#### Exercise inputs ####
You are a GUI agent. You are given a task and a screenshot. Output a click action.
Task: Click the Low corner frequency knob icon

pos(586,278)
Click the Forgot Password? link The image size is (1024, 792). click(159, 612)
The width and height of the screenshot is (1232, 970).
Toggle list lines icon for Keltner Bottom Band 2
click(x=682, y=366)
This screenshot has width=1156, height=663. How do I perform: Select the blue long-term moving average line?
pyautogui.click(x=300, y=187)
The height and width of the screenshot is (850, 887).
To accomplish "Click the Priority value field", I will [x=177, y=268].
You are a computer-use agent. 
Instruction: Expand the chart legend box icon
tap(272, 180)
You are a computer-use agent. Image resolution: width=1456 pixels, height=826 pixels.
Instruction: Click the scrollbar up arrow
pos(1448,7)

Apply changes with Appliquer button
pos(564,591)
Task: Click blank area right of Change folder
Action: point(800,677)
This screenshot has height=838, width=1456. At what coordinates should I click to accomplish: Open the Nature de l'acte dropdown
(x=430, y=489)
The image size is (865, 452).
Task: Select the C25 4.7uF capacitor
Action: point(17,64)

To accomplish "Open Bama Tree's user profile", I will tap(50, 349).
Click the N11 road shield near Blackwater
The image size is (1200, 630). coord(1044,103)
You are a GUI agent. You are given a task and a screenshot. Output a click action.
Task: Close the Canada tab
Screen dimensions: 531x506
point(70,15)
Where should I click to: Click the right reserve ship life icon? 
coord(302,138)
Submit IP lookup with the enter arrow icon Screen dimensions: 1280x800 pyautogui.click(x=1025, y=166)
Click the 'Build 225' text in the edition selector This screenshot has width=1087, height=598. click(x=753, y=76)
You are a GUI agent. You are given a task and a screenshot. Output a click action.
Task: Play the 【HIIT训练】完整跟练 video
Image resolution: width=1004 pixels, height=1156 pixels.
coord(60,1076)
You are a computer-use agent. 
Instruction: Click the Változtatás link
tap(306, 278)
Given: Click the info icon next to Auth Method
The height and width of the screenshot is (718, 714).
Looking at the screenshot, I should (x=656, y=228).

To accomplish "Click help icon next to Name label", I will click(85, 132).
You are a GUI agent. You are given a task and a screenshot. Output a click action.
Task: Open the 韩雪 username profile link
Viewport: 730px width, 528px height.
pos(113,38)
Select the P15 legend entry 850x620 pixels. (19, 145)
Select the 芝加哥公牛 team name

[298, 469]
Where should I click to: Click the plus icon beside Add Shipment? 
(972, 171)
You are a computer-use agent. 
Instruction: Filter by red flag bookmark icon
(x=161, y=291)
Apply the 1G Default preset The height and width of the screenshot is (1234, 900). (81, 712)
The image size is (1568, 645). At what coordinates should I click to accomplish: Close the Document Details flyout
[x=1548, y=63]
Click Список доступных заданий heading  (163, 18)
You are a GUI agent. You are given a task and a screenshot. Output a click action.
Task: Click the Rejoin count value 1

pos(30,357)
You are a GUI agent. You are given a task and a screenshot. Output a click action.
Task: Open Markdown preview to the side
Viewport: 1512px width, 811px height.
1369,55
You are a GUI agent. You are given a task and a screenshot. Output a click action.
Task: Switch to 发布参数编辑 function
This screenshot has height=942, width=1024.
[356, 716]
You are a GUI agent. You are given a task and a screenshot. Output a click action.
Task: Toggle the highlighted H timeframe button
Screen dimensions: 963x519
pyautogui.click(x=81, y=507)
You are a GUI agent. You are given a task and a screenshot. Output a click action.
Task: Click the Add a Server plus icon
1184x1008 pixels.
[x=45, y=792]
####
### Task
Copy every entry exactly, leaving nothing out.

### Result of the exercise
You are a GUI agent. You are given a task and a screenshot. Output a click action.
Task: Click the Low corner frequency knob icon

pos(586,278)
Click the Forgot Password? link The image size is (1024, 792). click(159, 612)
The width and height of the screenshot is (1232, 970).
Toggle list lines icon for Keltner Bottom Band 2
click(x=682, y=366)
This screenshot has width=1156, height=663. How do I perform: Select the blue long-term moving average line?
pyautogui.click(x=300, y=187)
The height and width of the screenshot is (850, 887).
To accomplish "Click the Priority value field", I will [x=177, y=268].
You are a computer-use agent. 
Instruction: Expand the chart legend box icon
tap(272, 180)
You are a computer-use agent. Image resolution: width=1456 pixels, height=826 pixels.
Instruction: Click the scrollbar up arrow
pos(1448,7)

Apply changes with Appliquer button
pos(564,591)
Task: Click blank area right of Change folder
Action: point(800,677)
This screenshot has height=838, width=1456. At what coordinates should I click to accomplish: Open the Nature de l'acte dropdown
(x=430, y=489)
The image size is (865, 452).
Task: Select the C25 4.7uF capacitor
Action: point(17,64)

To accomplish "Open Bama Tree's user profile", I will tap(50, 349).
Click the N11 road shield near Blackwater
The image size is (1200, 630). coord(1044,103)
You are a GUI agent. You are given a task and a screenshot. Output a click action.
Task: Close the Canada tab
Screen dimensions: 531x506
point(70,15)
Where should I click to: Click the right reserve ship life icon? 
coord(302,138)
Submit IP lookup with the enter arrow icon Screen dimensions: 1280x800 pyautogui.click(x=1025, y=166)
Click the 'Build 225' text in the edition selector This screenshot has width=1087, height=598. click(x=753, y=76)
You are a GUI agent. You are given a task and a screenshot. Output a click action.
Task: Play the 【HIIT训练】完整跟练 video
Image resolution: width=1004 pixels, height=1156 pixels.
coord(60,1076)
You are a computer-use agent. 
Instruction: Click the Változtatás link
tap(306, 278)
Given: Click the info icon next to Auth Method
The height and width of the screenshot is (718, 714).
Looking at the screenshot, I should (x=656, y=228).

To accomplish "Click help icon next to Name label", I will click(85, 132).
You are a GUI agent. You are given a task and a screenshot. Output a click action.
Task: Open the 韩雪 username profile link
Viewport: 730px width, 528px height.
pos(113,38)
Select the P15 legend entry 850x620 pixels. (19, 145)
Select the 芝加哥公牛 team name

[298, 469]
Where should I click to: Click the plus icon beside Add Shipment? 
(972, 171)
You are a computer-use agent. 
Instruction: Filter by red flag bookmark icon
(x=161, y=291)
Apply the 1G Default preset The height and width of the screenshot is (1234, 900). (81, 712)
The image size is (1568, 645). At what coordinates should I click to accomplish: Close the Document Details flyout
[x=1548, y=63]
Click Список доступных заданий heading  (163, 18)
You are a GUI agent. You are given a task and a screenshot. Output a click action.
Task: Click the Rejoin count value 1

pos(30,357)
You are a GUI agent. You are given a task and a screenshot. Output a click action.
Task: Open Markdown preview to the side
Viewport: 1512px width, 811px height.
1369,55
You are a GUI agent. You are given a task and a screenshot. Output a click action.
Task: Switch to 发布参数编辑 function
This screenshot has height=942, width=1024.
[356, 716]
You are a GUI agent. You are given a task and a screenshot. Output a click action.
Task: Toggle the highlighted H timeframe button
Screen dimensions: 963x519
pyautogui.click(x=81, y=507)
You are a GUI agent. You are given a task and a screenshot. Output a click action.
Task: Click the Add a Server plus icon
1184x1008 pixels.
[x=45, y=792]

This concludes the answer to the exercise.